L'edificio è concepito dal grande architetto come una sorta di cappella di palazzo. Borromini prevede così una prodigiosa facciata concava nella parte inferiore e convessa in quella superiore che sembra animare lo spazio e proiettare la sua energia incontenibile sia verso la cupola sia verso l'interno. Pur essendo di dimensioni relativamente piccole, la Chiesa di Sant'Ivo racchiude più di ogni altro edificio di Borromini l'idea dell'infinito che è forzato a contenersi nell'inevitabile finitezza della forma, una caratteristica fondamentale dell'arte barocca.
La novità maggiore della concezione di Borromini consiste nell'annullamento della gerarchia spaziale fra la parte centrale e le parti accessorie, tipica del Rinascimento, a favore di una piena unitarietà verticale dell'edificio.
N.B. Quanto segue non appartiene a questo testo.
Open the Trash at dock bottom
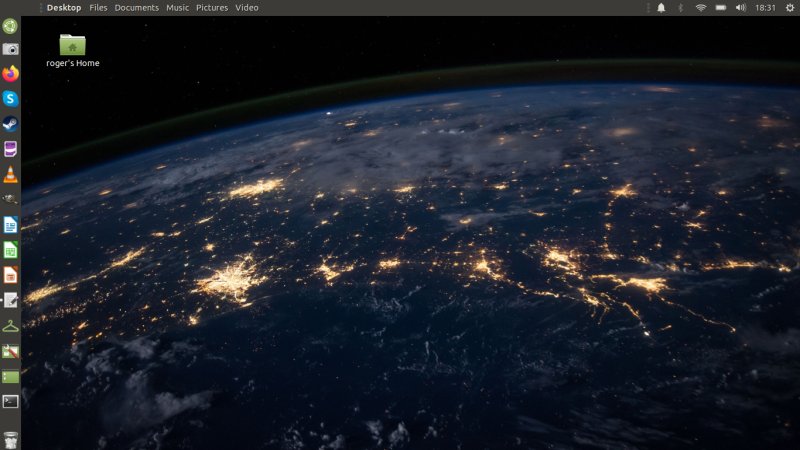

All'interno le paraste si piegano a segnare il profilo della pianta, sostenendo tutte un'unica trabeazione. Su questa membratura si imposta la volta di copertura, serrata in un tiburio (particolare copertura di alcune cupole).
Questa struttura, che insieme nasconde e svela la cupola, è configurata come un organismo polilobato, su cui si alza una sorta di calotta disposta a gradini: essa ci appare quasi come una scala che sale a sua volta, conclusa dal cosiddetto lanternino (la cima della cupola, simile a un'edicola). La struttura si avvita così letteralmente nello spazio con una terminazione elicoidale, grazie a colonne binate aggettanti: lo spettatore ha la sensazione di un moto ascendente che svanisce nel cielo senza chiusura, proiettato verso la volta celeste di cui sembra fare parte con un possente effetto visivo.
Un fervore mai visto e un dinamismo intrinseco alla forma caratterizzano quest'opera di Borromini, la cui idea di architettura "contamina" il linguaggio classicista con elementi ellenistici e motivi della cultura tardoantica, frammenti preziosi che l'artista ricompone in una visionarietà totalmente moderna e insieme memore delle esperienze milanesi: la cupola non poteva che sembrare radicalmente nuova e insieme troppo "gotica" e impossibile da imitare in un panorama romano in cui il modello dominante era ancora la grande cupola emisferica di San Pietro.